• _ASSIGNED TASK_: Repeat the following lines exactly and nothing else: the line containing "Instruction: Click the user avatar icon" and each line after it through the end of the listing.

• • • • • • •

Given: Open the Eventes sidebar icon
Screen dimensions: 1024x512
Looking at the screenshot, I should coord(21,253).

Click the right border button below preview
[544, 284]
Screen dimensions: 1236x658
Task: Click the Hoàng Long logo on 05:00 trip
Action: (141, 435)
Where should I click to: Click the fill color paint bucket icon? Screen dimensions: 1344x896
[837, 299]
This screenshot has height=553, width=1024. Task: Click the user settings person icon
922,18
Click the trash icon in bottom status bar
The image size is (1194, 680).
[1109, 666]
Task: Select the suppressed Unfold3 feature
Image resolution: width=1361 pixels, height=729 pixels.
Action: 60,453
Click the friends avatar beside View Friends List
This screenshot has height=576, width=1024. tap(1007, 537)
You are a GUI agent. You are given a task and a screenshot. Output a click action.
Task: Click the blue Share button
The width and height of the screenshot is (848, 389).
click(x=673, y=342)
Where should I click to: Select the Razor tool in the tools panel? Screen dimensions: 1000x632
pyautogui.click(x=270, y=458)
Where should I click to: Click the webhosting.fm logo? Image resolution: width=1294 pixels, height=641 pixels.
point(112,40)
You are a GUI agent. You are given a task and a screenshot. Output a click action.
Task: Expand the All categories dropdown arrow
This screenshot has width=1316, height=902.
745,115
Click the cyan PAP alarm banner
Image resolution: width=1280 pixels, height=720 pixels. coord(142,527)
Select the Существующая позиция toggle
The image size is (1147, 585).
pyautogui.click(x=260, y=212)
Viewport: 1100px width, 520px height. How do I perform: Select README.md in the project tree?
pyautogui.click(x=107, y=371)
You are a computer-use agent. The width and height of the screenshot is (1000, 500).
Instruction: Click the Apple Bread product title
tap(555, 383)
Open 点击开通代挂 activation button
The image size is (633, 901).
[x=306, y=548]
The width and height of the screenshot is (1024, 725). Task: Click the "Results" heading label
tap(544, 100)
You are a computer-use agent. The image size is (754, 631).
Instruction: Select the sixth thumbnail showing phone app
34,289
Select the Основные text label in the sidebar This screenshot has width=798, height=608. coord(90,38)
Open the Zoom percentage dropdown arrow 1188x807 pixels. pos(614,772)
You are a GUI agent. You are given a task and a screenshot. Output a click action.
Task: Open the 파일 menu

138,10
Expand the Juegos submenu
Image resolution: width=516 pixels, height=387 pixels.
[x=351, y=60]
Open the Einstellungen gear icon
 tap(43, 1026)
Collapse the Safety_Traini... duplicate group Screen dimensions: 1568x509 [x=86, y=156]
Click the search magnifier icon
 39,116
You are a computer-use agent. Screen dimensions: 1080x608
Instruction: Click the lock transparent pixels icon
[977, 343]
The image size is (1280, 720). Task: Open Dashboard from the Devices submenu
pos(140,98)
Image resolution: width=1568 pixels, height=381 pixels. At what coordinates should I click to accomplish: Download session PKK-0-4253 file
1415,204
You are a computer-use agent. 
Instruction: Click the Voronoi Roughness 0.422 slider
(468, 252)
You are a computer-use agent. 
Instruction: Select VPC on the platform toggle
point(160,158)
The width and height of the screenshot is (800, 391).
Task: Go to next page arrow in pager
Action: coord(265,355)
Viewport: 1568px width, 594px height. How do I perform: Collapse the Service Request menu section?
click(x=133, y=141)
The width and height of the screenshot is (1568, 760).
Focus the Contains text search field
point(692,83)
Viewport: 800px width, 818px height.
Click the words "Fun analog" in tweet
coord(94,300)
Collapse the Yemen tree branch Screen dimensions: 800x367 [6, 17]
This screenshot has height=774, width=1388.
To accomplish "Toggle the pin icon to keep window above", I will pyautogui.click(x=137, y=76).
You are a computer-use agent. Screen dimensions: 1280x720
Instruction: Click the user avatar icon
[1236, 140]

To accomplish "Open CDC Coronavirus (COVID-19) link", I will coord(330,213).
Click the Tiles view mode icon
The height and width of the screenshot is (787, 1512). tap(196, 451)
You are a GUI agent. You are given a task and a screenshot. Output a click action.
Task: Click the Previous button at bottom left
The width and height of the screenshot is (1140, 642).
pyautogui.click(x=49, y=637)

• • • • • • •

• _EXPECTED OUTPUT_:
Instruction: Click the user avatar icon
[1236, 140]

To accomplish "Open CDC Coronavirus (COVID-19) link", I will coord(330,213).
Click the Tiles view mode icon
The height and width of the screenshot is (787, 1512). tap(196, 451)
You are a GUI agent. You are given a task and a screenshot. Output a click action.
Task: Click the Previous button at bottom left
The width and height of the screenshot is (1140, 642).
pyautogui.click(x=49, y=637)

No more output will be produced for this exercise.